Saved data entries:
__________

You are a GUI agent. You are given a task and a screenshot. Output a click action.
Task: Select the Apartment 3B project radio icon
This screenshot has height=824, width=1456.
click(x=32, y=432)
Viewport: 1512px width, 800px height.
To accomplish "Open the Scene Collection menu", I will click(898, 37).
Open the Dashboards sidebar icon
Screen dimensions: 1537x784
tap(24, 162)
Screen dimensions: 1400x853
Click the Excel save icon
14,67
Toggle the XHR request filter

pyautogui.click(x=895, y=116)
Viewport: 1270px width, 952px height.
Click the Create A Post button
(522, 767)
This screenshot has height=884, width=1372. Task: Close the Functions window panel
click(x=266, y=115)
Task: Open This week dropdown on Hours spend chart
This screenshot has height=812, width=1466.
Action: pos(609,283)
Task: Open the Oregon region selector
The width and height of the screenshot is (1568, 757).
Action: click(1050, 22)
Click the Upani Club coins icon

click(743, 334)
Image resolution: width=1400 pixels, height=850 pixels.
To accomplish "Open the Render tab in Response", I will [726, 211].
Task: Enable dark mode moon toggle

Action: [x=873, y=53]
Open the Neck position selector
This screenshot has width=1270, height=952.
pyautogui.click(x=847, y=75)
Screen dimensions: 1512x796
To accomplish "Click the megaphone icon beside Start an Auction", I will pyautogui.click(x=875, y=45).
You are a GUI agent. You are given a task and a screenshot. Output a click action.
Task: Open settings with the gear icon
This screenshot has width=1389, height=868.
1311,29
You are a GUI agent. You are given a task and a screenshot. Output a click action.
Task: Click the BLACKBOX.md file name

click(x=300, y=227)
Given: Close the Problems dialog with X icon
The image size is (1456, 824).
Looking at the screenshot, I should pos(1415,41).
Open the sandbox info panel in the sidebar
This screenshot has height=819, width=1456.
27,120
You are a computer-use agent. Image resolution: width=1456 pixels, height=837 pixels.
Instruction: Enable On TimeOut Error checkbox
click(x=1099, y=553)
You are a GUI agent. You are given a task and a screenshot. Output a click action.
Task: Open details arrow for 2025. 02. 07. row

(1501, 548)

__________

- _ASSIGNMENT_: Would you retype the lines above from the one with "Click the Excel save icon" down to the one with "Task: Open This", word for word, both ends included and no other lines?

- _EXERCISE OUTPUT_:
Click the Excel save icon
14,67
Toggle the XHR request filter

pyautogui.click(x=895, y=116)
Viewport: 1270px width, 952px height.
Click the Create A Post button
(522, 767)
This screenshot has height=884, width=1372. Task: Close the Functions window panel
click(x=266, y=115)
Task: Open This week dropdown on Hours spend chart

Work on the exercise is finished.